Clara knew she should refuse, should pack her things and leave that very night before the situation grew worse. But the thought of three more weeks in his arms was too tempting to resist.

"Three weeks," she agreed. "But we maintain boundaries."

"The boundaries have already been destroyed.”

"The important one isn't."

"Is it so important?"

"Yes. Because when I leave, I need to know that what we had was more than just physical desire."

"It's already more than that."

"Then prove it by respecting this one limit."

Gabriel pulled her closer, resting his forehead against hers. "You're asking me to be a saint when every instinct is telling me to be a sinner."

"I'm asking you to be the gentleman you pretend not to be."

"That's even harder than being a saint."

"I have faith in your ability to surprise yourself."

He laughed softly. "Your faith is misplaced, but I'll try. For you, I'll try."

They went upstairs together, and Clara changed into his shirt while he turned his back, maintaining the illusion of propriety even as they prepared to share a bed.

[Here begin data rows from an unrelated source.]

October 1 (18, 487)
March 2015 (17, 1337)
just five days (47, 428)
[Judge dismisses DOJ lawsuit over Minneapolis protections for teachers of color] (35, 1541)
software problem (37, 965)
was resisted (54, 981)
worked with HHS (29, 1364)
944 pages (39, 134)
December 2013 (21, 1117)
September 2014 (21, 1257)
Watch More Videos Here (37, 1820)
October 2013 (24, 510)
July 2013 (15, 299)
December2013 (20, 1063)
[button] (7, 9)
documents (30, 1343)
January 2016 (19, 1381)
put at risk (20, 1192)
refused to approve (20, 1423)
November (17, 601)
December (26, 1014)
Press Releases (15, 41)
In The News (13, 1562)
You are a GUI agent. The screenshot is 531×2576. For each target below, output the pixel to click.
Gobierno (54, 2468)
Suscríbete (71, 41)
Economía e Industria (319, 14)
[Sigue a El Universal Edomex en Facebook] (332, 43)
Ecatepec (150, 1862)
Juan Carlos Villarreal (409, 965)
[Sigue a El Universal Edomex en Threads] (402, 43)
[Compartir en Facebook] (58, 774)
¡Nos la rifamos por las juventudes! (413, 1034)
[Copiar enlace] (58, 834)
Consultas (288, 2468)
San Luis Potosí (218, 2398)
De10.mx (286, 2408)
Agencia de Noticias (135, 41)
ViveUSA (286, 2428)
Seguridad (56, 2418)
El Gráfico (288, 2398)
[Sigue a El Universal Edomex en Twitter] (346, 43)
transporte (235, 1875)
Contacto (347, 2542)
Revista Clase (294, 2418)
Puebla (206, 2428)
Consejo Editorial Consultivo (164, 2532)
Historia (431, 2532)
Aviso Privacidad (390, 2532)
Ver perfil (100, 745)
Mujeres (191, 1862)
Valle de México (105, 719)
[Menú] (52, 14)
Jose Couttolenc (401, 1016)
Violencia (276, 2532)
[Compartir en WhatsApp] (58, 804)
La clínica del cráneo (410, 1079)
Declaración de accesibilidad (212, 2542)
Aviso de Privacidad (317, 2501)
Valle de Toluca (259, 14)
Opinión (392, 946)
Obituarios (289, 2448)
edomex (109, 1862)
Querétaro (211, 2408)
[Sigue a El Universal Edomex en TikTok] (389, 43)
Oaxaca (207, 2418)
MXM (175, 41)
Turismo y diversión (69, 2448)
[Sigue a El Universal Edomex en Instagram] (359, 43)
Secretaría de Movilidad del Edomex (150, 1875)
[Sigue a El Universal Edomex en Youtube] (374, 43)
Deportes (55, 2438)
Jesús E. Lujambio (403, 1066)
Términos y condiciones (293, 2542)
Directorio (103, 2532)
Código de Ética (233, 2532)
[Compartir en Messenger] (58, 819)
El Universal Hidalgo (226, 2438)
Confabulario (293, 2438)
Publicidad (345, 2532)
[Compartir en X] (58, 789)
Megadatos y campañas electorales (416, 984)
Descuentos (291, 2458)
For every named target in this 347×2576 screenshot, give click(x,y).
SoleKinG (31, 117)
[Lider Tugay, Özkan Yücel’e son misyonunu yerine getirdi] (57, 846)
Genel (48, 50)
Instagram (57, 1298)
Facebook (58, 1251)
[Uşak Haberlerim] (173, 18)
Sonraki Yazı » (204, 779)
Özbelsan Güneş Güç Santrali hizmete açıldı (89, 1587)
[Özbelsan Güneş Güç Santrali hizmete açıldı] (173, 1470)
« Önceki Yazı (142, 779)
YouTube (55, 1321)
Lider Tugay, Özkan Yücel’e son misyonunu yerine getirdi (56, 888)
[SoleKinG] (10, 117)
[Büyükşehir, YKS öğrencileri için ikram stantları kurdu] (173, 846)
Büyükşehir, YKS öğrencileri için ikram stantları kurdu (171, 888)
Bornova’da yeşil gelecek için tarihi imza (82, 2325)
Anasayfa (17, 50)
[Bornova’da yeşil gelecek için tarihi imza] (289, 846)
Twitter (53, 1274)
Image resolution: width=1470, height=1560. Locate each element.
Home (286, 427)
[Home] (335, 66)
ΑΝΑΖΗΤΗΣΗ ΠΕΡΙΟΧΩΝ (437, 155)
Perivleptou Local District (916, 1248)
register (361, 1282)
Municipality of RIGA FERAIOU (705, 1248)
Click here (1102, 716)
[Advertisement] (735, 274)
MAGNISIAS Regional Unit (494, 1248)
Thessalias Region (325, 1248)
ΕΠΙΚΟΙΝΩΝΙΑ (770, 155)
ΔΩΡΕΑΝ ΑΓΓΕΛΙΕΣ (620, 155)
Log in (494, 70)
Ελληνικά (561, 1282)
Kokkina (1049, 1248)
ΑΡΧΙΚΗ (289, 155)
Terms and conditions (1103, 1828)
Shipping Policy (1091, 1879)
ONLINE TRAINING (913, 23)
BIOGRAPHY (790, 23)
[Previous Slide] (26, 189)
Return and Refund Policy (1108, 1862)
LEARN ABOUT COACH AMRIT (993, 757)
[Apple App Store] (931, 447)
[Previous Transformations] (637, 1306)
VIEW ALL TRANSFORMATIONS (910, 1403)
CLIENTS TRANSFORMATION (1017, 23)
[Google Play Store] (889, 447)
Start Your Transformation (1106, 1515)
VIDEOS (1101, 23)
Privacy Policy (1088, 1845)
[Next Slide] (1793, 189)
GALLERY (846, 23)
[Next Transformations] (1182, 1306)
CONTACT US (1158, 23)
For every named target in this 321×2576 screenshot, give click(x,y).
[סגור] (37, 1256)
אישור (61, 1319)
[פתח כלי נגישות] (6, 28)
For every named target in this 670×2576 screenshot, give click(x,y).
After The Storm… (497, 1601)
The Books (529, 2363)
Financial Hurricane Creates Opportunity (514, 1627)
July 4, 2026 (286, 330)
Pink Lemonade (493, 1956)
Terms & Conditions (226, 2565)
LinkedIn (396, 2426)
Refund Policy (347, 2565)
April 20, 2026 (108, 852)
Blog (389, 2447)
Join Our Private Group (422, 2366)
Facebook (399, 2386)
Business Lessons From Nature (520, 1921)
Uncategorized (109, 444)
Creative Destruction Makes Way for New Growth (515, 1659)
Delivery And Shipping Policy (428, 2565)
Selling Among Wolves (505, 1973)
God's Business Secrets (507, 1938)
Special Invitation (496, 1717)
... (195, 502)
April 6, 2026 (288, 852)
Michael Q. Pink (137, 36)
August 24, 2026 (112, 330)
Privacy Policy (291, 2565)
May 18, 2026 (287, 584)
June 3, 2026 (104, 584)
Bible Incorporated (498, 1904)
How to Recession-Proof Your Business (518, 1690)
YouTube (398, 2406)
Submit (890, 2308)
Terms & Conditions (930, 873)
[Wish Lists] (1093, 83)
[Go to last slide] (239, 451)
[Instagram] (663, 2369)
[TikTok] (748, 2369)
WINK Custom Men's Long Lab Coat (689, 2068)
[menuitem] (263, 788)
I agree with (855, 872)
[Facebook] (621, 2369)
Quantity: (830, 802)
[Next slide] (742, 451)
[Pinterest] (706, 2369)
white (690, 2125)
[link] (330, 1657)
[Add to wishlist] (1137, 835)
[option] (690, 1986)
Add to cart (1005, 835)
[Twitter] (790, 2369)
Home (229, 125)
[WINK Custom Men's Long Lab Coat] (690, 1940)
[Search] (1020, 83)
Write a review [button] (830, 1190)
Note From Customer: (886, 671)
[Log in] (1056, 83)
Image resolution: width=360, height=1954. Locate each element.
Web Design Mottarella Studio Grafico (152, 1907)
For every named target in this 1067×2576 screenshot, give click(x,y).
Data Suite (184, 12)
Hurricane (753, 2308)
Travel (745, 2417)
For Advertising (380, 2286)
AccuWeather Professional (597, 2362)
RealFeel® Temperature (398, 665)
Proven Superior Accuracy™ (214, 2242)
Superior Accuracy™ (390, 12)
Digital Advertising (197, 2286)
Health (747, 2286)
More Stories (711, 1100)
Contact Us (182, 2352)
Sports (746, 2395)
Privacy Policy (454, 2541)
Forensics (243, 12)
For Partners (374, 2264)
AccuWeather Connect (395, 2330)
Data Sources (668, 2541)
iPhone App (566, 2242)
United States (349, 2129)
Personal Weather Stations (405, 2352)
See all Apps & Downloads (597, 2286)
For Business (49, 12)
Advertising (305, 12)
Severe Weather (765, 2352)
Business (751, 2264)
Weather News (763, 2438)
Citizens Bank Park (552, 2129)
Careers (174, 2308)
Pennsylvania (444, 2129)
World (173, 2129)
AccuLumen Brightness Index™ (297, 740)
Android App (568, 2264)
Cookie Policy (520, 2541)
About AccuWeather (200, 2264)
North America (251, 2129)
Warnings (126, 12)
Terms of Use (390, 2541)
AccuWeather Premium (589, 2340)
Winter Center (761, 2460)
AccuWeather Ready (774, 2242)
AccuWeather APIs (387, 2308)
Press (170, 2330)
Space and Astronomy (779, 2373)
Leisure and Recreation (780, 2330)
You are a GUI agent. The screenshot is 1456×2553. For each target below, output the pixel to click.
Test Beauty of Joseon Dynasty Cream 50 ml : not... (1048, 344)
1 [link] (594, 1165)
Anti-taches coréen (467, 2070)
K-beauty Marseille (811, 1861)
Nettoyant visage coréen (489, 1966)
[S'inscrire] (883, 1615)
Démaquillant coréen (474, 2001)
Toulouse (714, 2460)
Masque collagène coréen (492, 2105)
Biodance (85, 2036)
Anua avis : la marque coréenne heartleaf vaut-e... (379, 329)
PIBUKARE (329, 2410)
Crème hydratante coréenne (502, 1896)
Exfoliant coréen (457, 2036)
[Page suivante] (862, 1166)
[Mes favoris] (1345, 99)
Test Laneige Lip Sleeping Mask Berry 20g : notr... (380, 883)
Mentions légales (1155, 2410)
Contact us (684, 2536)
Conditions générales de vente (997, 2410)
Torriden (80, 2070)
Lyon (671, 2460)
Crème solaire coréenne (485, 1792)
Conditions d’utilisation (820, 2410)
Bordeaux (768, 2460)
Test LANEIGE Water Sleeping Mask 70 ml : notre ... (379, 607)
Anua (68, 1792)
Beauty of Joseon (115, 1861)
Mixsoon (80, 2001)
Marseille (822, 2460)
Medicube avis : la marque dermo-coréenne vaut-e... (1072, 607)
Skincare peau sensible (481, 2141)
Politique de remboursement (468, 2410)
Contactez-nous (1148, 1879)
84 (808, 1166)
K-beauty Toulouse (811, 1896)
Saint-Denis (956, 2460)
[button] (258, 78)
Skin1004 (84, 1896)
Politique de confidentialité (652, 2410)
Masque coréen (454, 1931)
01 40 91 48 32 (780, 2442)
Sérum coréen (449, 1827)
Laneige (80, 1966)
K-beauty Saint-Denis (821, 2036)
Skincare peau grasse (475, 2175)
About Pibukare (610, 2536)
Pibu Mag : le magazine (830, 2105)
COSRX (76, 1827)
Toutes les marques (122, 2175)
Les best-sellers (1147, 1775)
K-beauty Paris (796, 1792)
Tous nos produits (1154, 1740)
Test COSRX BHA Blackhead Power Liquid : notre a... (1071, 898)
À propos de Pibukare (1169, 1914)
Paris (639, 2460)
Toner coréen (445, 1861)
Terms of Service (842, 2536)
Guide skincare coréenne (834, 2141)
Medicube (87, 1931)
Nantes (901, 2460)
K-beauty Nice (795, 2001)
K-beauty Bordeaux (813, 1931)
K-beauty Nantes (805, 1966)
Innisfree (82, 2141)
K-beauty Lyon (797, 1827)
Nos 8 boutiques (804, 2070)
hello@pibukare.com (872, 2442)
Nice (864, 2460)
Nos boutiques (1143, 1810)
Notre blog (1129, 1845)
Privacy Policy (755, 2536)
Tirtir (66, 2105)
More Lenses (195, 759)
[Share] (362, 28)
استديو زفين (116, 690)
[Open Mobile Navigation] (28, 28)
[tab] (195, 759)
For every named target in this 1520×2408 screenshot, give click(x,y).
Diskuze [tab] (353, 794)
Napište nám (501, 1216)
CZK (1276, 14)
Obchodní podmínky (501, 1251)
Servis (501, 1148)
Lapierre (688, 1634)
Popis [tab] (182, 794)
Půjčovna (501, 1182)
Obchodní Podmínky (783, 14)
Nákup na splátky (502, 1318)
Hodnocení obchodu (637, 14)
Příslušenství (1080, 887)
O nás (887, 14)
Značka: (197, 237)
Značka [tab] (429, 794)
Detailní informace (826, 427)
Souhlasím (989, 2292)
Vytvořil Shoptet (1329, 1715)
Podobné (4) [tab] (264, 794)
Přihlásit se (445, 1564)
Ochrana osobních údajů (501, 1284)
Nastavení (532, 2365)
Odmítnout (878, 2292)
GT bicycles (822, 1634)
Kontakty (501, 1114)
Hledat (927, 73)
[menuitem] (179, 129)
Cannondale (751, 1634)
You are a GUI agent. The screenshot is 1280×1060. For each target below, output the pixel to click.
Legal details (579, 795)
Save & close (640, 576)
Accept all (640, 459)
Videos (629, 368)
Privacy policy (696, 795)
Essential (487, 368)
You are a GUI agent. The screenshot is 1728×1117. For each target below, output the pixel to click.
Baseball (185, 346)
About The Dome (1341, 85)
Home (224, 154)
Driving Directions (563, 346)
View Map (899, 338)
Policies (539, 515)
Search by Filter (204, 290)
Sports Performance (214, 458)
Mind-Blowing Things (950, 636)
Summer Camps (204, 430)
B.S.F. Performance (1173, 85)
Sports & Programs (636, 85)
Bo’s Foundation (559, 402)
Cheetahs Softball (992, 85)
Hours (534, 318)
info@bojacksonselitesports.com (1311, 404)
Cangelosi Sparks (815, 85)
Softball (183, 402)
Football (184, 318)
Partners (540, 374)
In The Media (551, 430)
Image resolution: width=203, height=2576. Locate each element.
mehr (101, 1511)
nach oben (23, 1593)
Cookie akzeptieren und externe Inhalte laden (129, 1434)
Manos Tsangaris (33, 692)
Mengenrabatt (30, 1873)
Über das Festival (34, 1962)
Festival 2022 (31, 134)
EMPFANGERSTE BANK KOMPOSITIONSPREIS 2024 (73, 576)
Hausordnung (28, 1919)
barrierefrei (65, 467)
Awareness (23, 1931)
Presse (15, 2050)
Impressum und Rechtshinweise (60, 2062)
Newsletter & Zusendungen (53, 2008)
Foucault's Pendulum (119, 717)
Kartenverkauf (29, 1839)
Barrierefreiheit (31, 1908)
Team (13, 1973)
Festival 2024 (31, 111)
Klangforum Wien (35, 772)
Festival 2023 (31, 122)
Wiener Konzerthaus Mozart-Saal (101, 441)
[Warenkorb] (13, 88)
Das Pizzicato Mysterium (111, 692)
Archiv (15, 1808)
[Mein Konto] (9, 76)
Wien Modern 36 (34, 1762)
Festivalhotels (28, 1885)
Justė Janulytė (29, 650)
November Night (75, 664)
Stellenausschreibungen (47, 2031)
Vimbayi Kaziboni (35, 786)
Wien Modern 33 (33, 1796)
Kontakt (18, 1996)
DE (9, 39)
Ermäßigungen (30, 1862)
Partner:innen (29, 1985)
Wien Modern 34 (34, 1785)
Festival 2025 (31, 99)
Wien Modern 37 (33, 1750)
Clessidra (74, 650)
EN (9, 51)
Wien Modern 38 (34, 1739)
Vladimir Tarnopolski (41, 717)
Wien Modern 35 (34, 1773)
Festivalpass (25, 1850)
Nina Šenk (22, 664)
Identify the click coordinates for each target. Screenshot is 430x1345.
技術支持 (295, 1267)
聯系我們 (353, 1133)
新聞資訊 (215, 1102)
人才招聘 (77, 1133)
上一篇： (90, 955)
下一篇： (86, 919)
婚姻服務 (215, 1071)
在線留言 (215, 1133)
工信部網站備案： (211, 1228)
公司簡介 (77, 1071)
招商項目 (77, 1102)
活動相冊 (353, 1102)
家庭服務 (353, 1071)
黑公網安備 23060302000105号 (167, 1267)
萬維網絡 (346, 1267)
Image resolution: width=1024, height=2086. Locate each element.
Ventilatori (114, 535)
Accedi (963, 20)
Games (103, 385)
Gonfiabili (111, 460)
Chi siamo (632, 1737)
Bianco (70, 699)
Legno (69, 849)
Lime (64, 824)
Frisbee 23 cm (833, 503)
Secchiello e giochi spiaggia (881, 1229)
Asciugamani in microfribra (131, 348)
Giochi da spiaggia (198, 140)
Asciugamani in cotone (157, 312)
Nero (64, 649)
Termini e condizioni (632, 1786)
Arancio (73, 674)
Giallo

When they lay down together, Gabriel pulled her against him, her back to his chest, his arms wrapped around her as if he could keep her there through sheer will.

"Tell me something true," he said into the darkness.

"I'm terrified," Clara admitted.

"Of Aunt Agatha?"

"Of leaving you. Of staying. Of wanting things I can't have."

“What do you want?”

“Things that don’t exist,” Clara said softly. “A world where class doesn’t matter. Where scars are only marks on skin, not definitions of worth. Where a physician’s daughter could love a duke without the whole world demanding penance.”

“Is that what this is? Love?”

She was quiet for a long time, the silence full of her breathing, her heartbeat. “What else would make us both so utterly foolish?”

“Lust?”

“That too,” she said with a faint smile, “but lust alone wouldn’t make me risk everything just to spend three more weeks in your arms.”

“And love would?”

“Love makes people do impossible things.”

“Like proposing matrimony to a woman you’re not supposed to even speak to?”

“Like accepting comfort from a man you should never have allowed near you.”

Gabriel bent his head and pressed a kiss to her shoulder, his lips lingering against her skin as though he could taste the shape of the moment. “We’re a disaster.”

“A complete catastrophe.”

“A slow-burning wreckage.”

She gave a tremulous little laugh. “And yet here we are.”

They lay in silence then, listening to the old house creak and settle around them, the wind rattling the windowpanes like some impatient messenger of winter.

“Clara?”

“Mmm?”

“What if I fought for you? Really fought? Made it possible somehow?”

“How would you do that?”

“I am not privy to the answer. But I’m a duke. I ought to be able to find a way.”

“Being a duke is part of the problem, not the solution.”

“Then I’ll give it up.”

Clara rolled in his arms to look at him properly, her expression torn between disbelief and longing. “You can’t give up a dukedom.”

“Can’t I?” he asked, almost reckless. “I’ll name a cousin my heir, disappear to the continent, live in happy obscurity with the woman I…” He stopped.

“With the woman you what?” she prompted, voice breaking.

“You know what.”

“Say it.”

“Why?”

“Because in three weeks I’ll be gone, and I want to hear it at least once.”

Gabriel cupped her face as though she were something rare and breakable.

“I love you, Clara Whitfield,” he said hoarsely.

“I’ve loved you since we were children grafting roses.

I loved you through eight years of silence.

I loved you when you appeared at my door half-dead.

And I will love you when you leave, even if it kills me. ”

Tears slid down her cheeks. “You can’t love me.”

“Too late.”

“Gabriel…”

“Say it back. Even if it doesn’t change anything, say it back.”

“I love you,” she whispered. ““Oh sweet mercy, I love you too.”

He kissed her then, not with desperation but with reverence, soft and deep and full of everything they could not have. When exhaustion finally claimed them, they slept tangled together, holding one another against the inevitable world outside their small, stolen sanctuary.